--- Exercise instructions ---
Reproduce the whole listing exactly, omitting any picture it holds.
··········
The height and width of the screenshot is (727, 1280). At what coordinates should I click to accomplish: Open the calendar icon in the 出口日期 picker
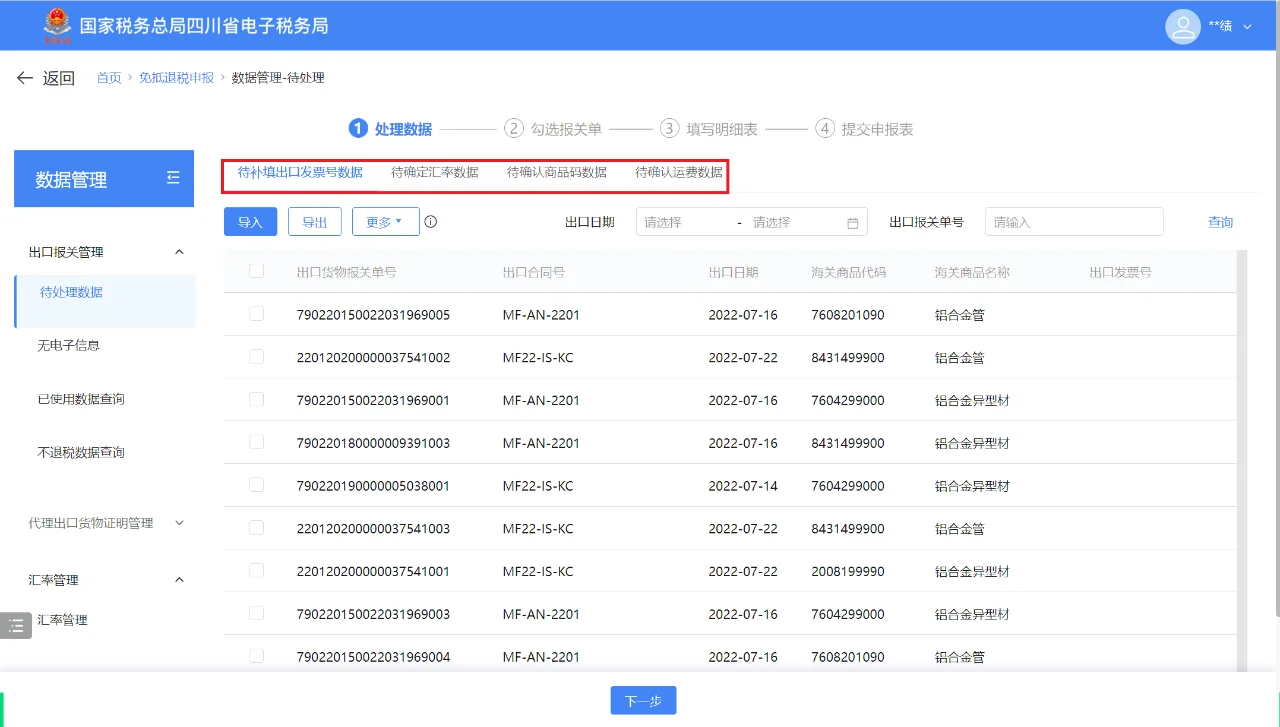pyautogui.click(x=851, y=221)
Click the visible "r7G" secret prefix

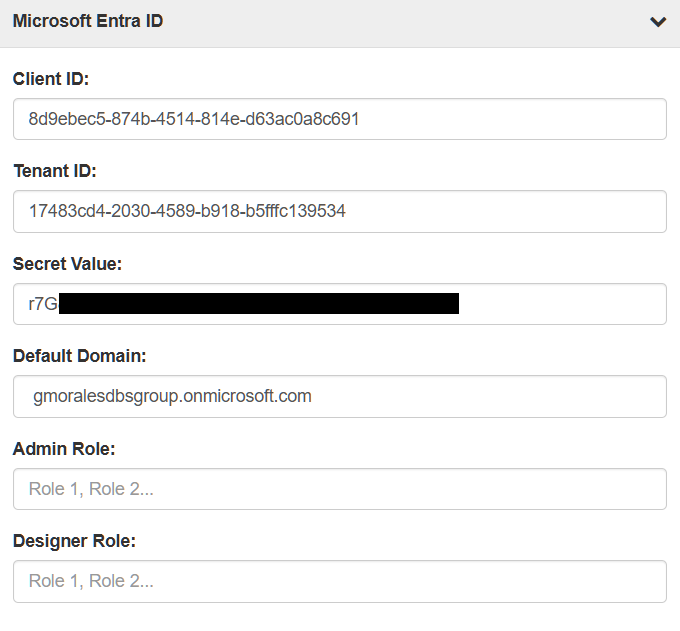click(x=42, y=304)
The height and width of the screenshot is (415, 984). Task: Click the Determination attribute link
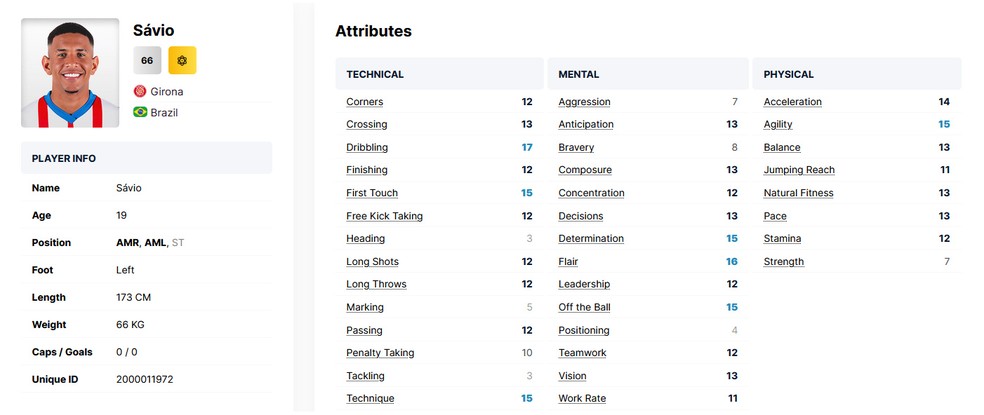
··········
--- Task answer ---
The height and width of the screenshot is (727, 1280). At what coordinates should I click to accomplish: Open the calendar icon in the 出口日期 picker
pyautogui.click(x=851, y=221)
Click the visible "r7G" secret prefix

click(x=42, y=304)
The height and width of the screenshot is (415, 984). Task: Click the Determination attribute link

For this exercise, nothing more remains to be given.